The Detroit Pistons have stayed pragmatic so far this offseason, avoiding overpaying on the free-agent market.
They instead punted their cap space down the road on trades for Joe Harris and Monte Morris, not exactly exciting, but financially prudent.
Even though they managed to avoid getting locked into a long-term free-agent contract this summer, the Detroit Pistons still have several players whose paychecks do not match their production.
I should start by saying that I always back the players and want them to make as much money as possible. I don’t tune in to watch Tom Gores, so am happy to see players get their bag. But contracts matter in the NBA, as they are directly tied to team building and it takes efficient use of cap space to build a championship roster.

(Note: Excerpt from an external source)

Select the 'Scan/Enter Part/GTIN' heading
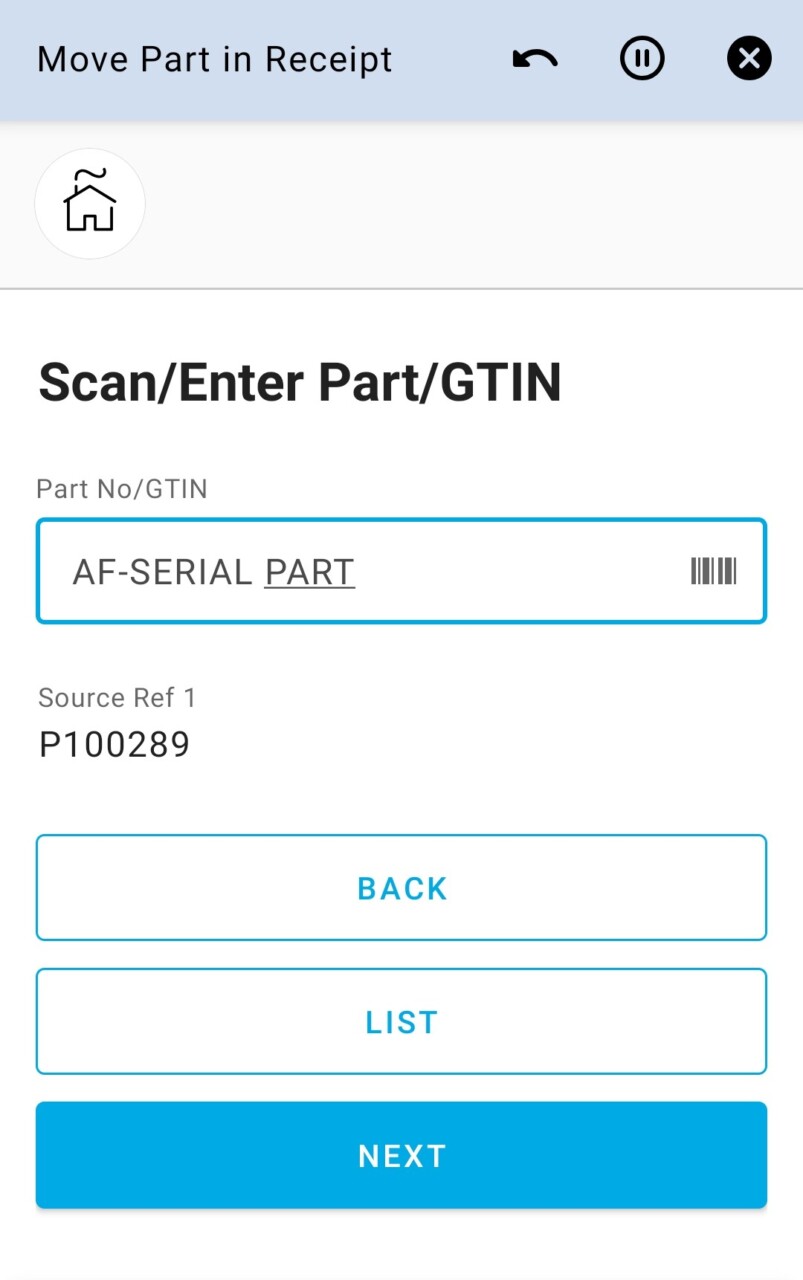The image size is (803, 1280). coord(300,383)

So when I say a player is overpaid, it’s not because I am looking in his wallet, as I was taught not to do that unless you were making sure someone has enough. I love to see working class players get generational wealth and know the billionaire owners (many of whom are trust fund babies) can afford it. So “overpaid” in this sense is all about cap space and production, as too many overpaid guys make it hard to build a winning roster.
Here are three guys getting paid more than they provide.
The 3 most overpaid Detroit Pistons for next season
Joe Harris: $19.9 million
This is a case of a player getting paid for past work that doesn’t match his present-day production. When Harris first signed a 4 year/$75 million contract with the Nets, it looked like a market-rate deal for one of the best shooters in the NBA.
At the time, Harris was averaging nearly 15 points per game and was at or near the top of the league in 3-point percentage. Hey may have been slightly overpaid at the time, but that was the going rate for a sharpshooter.
But now Harris is 31-years-old, his already shaky defense has gotten worse, and he is coming off a season where he averaged under 10 points per game for the first time in six years. His 42 percent from 3-point range (still excellent) was the lowest in five seasons and his minutes dropped from 30 per game from the four seasons before to just 20, lowest since his second year in the league.
When you look at other players around his salary range, you see names like Mikal Bridges, Myles Turner, Clint Cappella, Jarrett Allen and Bojan Bogdanovic, guys who are still producing big numbers.
Harris is still collecting checks from the past, and the Detroit Pistons are hoping he can regain his past form and help them out on the final year of his deal.